● À FAIRE
[1] Répondez à ces trois questions d'après l'extrait sur la réindustrialisation :
(a) À quelle vitesse le TGV est-il lancé ?
(b) Où Géraldine Krin attend-elle le narrateur ?
(c) En quelle année la Région Grand Est a-t-elle adopté le Plan régional « 500 relocalisations » ?
[2] Relevez toutes les questions que pose Géraldine Krin dans ses propos cités par l'extrait sur la réindustrialisation.
[3] Reprenez, s'il vous plaît, l'extrait sur la réindustrialisation à partir de l'endroit où il s'arrête.

Installé dans un TGV lancé à 300 km/heure, je traverse la Lorraine en direction de Nancy. Géraldine Krin, conseillère régionale Les Écologistes m’attend à la gare. C’est elle qui a organisé cette journée de rencontres consacrée à la réindustrialisation de son territoire.
Avec l’adoption d’un Plan régional « 500 relocalisations » en 2022 par la Région Grand Est, elle connaît bien les enjeux économiques locaux. Débloquer du foncier pour attirer des entreprises et créer des emplois ? « Nous y sommes bien-sûr favorables”, dit-elle avant de préciser : “Mais il faut le faire correctement : quel type d’industrie doit-on relocaliser ? Dans quelles conditions ? Comment encourager les industries qui cherchent à réduire leur impact écologique ? Il nous manque encore une vision, une trajectoire à laquelle il faut travailler!”

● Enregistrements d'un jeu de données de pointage
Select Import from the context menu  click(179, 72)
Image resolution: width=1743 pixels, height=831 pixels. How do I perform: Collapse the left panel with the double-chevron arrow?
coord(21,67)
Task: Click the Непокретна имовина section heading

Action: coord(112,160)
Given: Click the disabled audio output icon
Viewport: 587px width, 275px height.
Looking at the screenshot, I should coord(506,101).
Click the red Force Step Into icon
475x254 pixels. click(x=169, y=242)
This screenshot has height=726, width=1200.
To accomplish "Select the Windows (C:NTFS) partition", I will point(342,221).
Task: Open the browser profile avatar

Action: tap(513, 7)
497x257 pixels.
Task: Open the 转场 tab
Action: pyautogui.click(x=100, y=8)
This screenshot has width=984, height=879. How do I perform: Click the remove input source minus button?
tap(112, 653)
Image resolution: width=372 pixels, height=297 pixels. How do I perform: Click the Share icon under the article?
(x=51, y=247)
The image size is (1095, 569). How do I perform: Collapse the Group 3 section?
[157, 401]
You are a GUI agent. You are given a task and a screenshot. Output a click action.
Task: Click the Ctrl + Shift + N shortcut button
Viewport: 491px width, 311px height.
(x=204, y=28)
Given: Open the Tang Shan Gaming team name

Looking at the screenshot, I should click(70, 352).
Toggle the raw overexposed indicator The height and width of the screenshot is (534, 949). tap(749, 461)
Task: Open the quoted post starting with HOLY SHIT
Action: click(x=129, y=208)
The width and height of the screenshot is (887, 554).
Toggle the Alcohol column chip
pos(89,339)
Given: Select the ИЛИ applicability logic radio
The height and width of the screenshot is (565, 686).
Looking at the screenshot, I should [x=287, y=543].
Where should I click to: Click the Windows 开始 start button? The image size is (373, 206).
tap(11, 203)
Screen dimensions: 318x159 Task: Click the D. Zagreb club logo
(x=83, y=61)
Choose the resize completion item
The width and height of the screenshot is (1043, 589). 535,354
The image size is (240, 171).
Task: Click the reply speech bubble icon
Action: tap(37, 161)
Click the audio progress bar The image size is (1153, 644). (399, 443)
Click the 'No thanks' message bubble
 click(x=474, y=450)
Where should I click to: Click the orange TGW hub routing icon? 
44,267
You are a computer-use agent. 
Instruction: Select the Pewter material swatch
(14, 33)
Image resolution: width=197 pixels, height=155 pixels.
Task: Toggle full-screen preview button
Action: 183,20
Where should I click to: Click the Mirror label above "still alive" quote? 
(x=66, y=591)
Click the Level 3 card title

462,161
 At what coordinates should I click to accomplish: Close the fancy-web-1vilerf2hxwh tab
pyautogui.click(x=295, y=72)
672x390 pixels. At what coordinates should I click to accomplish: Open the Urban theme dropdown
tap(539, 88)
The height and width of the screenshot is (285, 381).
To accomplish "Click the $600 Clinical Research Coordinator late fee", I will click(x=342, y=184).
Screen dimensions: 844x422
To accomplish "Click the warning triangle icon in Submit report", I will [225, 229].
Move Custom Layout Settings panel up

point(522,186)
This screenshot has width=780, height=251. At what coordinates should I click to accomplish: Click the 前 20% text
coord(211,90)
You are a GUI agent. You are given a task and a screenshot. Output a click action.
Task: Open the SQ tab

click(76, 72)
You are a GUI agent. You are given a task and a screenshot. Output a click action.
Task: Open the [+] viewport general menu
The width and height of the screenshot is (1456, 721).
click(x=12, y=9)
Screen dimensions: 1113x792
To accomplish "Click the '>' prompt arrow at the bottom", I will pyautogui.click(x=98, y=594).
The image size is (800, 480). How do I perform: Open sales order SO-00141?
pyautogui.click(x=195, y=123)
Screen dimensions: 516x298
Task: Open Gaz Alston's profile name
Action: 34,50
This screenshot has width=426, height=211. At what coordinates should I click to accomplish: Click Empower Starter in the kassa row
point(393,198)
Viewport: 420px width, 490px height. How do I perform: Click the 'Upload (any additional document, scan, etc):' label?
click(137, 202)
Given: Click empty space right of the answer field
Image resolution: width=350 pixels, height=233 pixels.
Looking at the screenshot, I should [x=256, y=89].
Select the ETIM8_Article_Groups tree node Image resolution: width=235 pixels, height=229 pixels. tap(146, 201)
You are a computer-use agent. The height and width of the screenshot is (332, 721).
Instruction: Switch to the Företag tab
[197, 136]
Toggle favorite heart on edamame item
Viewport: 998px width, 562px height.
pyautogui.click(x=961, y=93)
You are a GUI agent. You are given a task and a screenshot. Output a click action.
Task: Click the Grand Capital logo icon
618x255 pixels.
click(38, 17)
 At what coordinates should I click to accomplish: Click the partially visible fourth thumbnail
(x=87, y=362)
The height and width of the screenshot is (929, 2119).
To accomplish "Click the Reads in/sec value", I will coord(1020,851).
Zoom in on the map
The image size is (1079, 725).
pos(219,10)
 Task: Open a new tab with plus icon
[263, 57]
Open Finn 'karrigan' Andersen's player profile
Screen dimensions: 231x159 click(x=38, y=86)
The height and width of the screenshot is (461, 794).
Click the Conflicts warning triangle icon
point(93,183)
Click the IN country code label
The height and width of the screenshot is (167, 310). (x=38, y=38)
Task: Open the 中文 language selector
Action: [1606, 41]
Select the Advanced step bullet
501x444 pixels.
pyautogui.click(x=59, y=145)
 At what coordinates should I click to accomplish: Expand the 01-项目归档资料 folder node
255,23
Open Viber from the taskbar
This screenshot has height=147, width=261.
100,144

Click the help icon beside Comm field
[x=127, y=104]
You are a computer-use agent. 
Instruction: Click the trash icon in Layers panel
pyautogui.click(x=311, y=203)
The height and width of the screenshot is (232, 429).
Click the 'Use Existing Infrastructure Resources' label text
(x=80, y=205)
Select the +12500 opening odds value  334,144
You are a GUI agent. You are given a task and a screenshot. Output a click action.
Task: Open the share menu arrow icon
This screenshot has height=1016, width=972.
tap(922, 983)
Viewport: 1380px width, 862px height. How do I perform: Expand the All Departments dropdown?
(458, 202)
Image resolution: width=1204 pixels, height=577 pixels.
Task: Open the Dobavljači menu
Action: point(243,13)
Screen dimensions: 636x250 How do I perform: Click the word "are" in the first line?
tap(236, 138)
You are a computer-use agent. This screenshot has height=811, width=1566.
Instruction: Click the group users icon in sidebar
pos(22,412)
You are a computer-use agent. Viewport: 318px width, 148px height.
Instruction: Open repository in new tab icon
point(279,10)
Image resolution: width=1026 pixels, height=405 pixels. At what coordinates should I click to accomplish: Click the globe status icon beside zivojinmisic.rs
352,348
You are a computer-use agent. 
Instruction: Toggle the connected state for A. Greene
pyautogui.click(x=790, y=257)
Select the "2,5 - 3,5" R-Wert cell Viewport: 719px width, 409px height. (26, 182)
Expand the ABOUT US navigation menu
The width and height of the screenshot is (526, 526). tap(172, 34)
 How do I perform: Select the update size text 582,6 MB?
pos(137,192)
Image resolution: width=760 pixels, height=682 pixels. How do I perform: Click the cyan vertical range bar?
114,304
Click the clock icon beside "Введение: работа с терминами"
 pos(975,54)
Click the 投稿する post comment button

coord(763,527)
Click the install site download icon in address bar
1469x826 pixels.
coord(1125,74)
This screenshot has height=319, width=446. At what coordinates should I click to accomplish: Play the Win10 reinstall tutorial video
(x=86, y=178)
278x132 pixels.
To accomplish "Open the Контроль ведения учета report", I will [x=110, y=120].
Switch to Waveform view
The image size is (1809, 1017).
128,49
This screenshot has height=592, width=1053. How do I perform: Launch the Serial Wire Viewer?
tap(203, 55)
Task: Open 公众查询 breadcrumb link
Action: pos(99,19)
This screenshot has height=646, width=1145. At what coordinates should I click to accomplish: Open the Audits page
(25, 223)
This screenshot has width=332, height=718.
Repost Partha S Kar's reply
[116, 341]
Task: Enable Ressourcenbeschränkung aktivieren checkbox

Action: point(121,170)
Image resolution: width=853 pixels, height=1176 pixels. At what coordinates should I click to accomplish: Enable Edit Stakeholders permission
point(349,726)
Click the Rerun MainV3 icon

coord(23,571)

● RÉPONSES
[1]
(a) À 300 km/heure.
(b) À la gare.
(c) En 2022.

[2]
- Quel type d'industrie doit-on relocaliser ?
- Dans quelles conditions ?
- Comment encourager les industries qui cherchent à réduire leur impact écologique ?

[3]
À peine le pied posé sur le quai, nous débattons déjà des enjeux économiques qui me mobilisent depuis que je suis devenu député ! Une discussion passionnante que nous poursuivons en voiture vers l’usine Saint-Gobain à Pont-à-Mousson. Même si le poids de l’industrie a régressé avec la mondialisation, ce secteur d’activités demeure important pour l’économie du Grand Est et représentait 26 milliards d’euros en 2018. “On a une part d’emplois industriels plus importante ici qu’au niveau national, précise Géraldine Krin. Cela représente 15 % des emplois à l’échelle de la région.” En arrivant aux abords de la petite ville de Meurthe-et-Moselle, je perçois les deux hauts-fourneaux du site.
“Saint-Gobain à Pont-à-Mousson, c’est un peu comme Peugeot à Sochaux !”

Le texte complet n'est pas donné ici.